* [What this task involves]
Write the records out again. Match them exactly.

* [Data for this exercise]
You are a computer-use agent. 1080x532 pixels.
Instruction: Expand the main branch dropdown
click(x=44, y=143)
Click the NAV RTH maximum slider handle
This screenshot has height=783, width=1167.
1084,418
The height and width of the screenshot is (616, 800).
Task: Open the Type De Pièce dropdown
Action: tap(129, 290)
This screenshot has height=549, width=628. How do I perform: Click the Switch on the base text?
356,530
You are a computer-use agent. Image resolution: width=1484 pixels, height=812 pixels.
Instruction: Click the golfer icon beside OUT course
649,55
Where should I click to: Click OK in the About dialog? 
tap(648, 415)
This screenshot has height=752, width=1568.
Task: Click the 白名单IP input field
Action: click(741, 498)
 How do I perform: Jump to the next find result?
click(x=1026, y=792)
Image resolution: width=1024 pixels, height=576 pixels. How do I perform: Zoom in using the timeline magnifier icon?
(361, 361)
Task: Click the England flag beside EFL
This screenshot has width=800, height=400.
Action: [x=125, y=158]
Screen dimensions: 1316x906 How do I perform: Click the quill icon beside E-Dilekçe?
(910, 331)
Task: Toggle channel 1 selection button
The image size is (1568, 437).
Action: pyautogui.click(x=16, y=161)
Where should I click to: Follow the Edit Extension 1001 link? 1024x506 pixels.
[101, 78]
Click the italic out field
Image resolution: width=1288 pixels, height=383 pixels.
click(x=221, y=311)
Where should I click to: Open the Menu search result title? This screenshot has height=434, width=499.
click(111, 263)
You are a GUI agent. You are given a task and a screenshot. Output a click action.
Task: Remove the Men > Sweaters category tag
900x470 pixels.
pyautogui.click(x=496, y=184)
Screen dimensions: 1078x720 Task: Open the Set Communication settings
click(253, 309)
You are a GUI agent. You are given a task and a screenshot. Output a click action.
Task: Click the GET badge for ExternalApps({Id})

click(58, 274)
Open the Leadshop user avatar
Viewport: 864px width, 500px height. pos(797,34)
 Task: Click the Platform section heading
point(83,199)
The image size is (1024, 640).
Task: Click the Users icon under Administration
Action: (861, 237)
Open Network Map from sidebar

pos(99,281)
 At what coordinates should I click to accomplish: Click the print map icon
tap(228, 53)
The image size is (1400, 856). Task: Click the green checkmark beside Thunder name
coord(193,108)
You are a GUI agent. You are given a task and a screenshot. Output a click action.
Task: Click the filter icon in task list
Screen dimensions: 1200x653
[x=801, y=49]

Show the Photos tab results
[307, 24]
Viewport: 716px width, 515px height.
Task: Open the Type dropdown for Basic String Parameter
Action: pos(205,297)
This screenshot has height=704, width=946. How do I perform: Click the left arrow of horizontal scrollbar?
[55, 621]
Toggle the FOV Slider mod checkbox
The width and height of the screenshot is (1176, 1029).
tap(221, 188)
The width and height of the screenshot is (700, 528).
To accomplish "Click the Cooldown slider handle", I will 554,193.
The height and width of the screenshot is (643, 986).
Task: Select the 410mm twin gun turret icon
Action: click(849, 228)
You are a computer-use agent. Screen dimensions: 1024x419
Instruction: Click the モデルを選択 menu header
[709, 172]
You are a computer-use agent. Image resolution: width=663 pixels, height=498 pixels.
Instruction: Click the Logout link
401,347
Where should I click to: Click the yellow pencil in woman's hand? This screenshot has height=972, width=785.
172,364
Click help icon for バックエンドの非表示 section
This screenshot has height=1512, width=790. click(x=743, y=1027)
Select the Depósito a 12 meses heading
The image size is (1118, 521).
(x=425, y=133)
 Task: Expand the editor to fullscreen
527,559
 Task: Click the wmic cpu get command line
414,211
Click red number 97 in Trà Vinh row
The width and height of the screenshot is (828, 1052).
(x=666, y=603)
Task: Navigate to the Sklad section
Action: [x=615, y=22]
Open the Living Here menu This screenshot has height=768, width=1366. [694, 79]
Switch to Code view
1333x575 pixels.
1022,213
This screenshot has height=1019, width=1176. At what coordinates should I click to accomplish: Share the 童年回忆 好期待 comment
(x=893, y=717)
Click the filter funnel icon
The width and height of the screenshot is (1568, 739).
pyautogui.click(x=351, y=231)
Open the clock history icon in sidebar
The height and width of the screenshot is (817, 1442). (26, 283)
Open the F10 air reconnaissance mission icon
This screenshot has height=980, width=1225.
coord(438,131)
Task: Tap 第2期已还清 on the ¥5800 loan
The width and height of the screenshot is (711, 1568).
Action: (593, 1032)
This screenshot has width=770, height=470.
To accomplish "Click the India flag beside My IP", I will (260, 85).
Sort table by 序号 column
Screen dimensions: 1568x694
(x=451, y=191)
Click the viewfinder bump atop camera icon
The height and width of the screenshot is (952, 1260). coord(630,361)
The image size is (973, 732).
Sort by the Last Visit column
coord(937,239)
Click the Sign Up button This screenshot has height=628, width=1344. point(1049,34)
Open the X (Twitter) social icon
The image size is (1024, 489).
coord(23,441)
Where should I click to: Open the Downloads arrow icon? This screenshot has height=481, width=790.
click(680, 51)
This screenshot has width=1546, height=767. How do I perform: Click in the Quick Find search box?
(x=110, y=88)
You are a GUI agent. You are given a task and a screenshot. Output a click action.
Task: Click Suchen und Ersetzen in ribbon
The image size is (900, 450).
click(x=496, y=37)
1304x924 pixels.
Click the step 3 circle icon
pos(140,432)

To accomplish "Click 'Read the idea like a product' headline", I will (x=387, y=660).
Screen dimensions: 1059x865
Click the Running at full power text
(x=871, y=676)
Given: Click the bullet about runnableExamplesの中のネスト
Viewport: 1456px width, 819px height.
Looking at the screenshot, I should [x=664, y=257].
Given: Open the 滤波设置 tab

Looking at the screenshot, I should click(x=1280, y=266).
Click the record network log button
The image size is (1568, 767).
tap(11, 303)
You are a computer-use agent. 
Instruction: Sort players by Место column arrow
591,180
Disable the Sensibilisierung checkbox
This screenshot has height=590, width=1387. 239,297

* [Task answer]
You are a computer-use agent. 1080x532 pixels.
Instruction: Expand the main branch dropdown
click(x=44, y=143)
Click the NAV RTH maximum slider handle
This screenshot has height=783, width=1167.
1084,418
The height and width of the screenshot is (616, 800).
Task: Open the Type De Pièce dropdown
Action: tap(129, 290)
This screenshot has height=549, width=628. How do I perform: Click the Switch on the base text?
356,530
You are a computer-use agent. Image resolution: width=1484 pixels, height=812 pixels.
Instruction: Click the golfer icon beside OUT course
649,55
Where should I click to: Click OK in the About dialog? 
tap(648, 415)
This screenshot has height=752, width=1568.
Task: Click the 白名单IP input field
Action: click(741, 498)
 How do I perform: Jump to the next find result?
click(x=1026, y=792)
Image resolution: width=1024 pixels, height=576 pixels. How do I perform: Zoom in using the timeline magnifier icon?
(361, 361)
Task: Click the England flag beside EFL
This screenshot has width=800, height=400.
Action: [x=125, y=158]
Screen dimensions: 1316x906 How do I perform: Click the quill icon beside E-Dilekçe?
(910, 331)
Task: Toggle channel 1 selection button
The image size is (1568, 437).
Action: pyautogui.click(x=16, y=161)
Where should I click to: Follow the Edit Extension 1001 link? 1024x506 pixels.
[101, 78]
Click the italic out field
Image resolution: width=1288 pixels, height=383 pixels.
click(x=221, y=311)
Where should I click to: Open the Menu search result title? This screenshot has height=434, width=499.
click(111, 263)
You are a GUI agent. You are given a task and a screenshot. Output a click action.
Task: Remove the Men > Sweaters category tag
900x470 pixels.
pyautogui.click(x=496, y=184)
Screen dimensions: 1078x720 Task: Open the Set Communication settings
click(253, 309)
You are a GUI agent. You are given a task and a screenshot. Output a click action.
Task: Click the GET badge for ExternalApps({Id})

click(58, 274)
Open the Leadshop user avatar
Viewport: 864px width, 500px height. pos(797,34)
 Task: Click the Platform section heading
point(83,199)
The image size is (1024, 640).
Task: Click the Users icon under Administration
Action: (861, 237)
Open Network Map from sidebar

pos(99,281)
 At what coordinates should I click to accomplish: Click the print map icon
tap(228, 53)
The image size is (1400, 856). Task: Click the green checkmark beside Thunder name
coord(193,108)
You are a GUI agent. You are given a task and a screenshot. Output a click action.
Task: Click the filter icon in task list
Screen dimensions: 1200x653
[x=801, y=49]

Show the Photos tab results
[307, 24]
Viewport: 716px width, 515px height.
Task: Open the Type dropdown for Basic String Parameter
Action: pos(205,297)
This screenshot has height=704, width=946. How do I perform: Click the left arrow of horizontal scrollbar?
[55, 621]
Toggle the FOV Slider mod checkbox
The width and height of the screenshot is (1176, 1029).
tap(221, 188)
The width and height of the screenshot is (700, 528).
To accomplish "Click the Cooldown slider handle", I will 554,193.
The height and width of the screenshot is (643, 986).
Task: Select the 410mm twin gun turret icon
Action: click(849, 228)
You are a computer-use agent. Screen dimensions: 1024x419
Instruction: Click the モデルを選択 menu header
[709, 172]
You are a computer-use agent. Image resolution: width=663 pixels, height=498 pixels.
Instruction: Click the Logout link
401,347
Where should I click to: Click the yellow pencil in woman's hand? This screenshot has height=972, width=785.
172,364
Click help icon for バックエンドの非表示 section
This screenshot has height=1512, width=790. click(x=743, y=1027)
Select the Depósito a 12 meses heading
The image size is (1118, 521).
(x=425, y=133)
 Task: Expand the editor to fullscreen
527,559
 Task: Click the wmic cpu get command line
414,211
Click red number 97 in Trà Vinh row
The width and height of the screenshot is (828, 1052).
(x=666, y=603)
Task: Navigate to the Sklad section
Action: [x=615, y=22]
Open the Living Here menu This screenshot has height=768, width=1366. [694, 79]
Switch to Code view
1333x575 pixels.
1022,213
This screenshot has height=1019, width=1176. At what coordinates should I click to accomplish: Share the 童年回忆 好期待 comment
(x=893, y=717)
Click the filter funnel icon
The width and height of the screenshot is (1568, 739).
pyautogui.click(x=351, y=231)
Open the clock history icon in sidebar
The height and width of the screenshot is (817, 1442). (26, 283)
Open the F10 air reconnaissance mission icon
This screenshot has height=980, width=1225.
coord(438,131)
Task: Tap 第2期已还清 on the ¥5800 loan
The width and height of the screenshot is (711, 1568).
Action: (593, 1032)
This screenshot has width=770, height=470.
To accomplish "Click the India flag beside My IP", I will (260, 85).
Sort table by 序号 column
Screen dimensions: 1568x694
(x=451, y=191)
Click the viewfinder bump atop camera icon
The height and width of the screenshot is (952, 1260). coord(630,361)
The image size is (973, 732).
Sort by the Last Visit column
coord(937,239)
Click the Sign Up button This screenshot has height=628, width=1344. point(1049,34)
Open the X (Twitter) social icon
The image size is (1024, 489).
coord(23,441)
Where should I click to: Open the Downloads arrow icon? This screenshot has height=481, width=790.
click(680, 51)
This screenshot has width=1546, height=767. How do I perform: Click in the Quick Find search box?
(x=110, y=88)
You are a GUI agent. You are given a task and a screenshot. Output a click action.
Task: Click Suchen und Ersetzen in ribbon
The image size is (900, 450).
click(x=496, y=37)
1304x924 pixels.
Click the step 3 circle icon
pos(140,432)

To accomplish "Click 'Read the idea like a product' headline", I will (x=387, y=660).
Screen dimensions: 1059x865
Click the Running at full power text
(x=871, y=676)
Given: Click the bullet about runnableExamplesの中のネスト
Viewport: 1456px width, 819px height.
Looking at the screenshot, I should [x=664, y=257].
Given: Open the 滤波设置 tab

Looking at the screenshot, I should click(x=1280, y=266).
Click the record network log button
The image size is (1568, 767).
tap(11, 303)
You are a computer-use agent. 
Instruction: Sort players by Место column arrow
591,180
Disable the Sensibilisierung checkbox
This screenshot has height=590, width=1387. 239,297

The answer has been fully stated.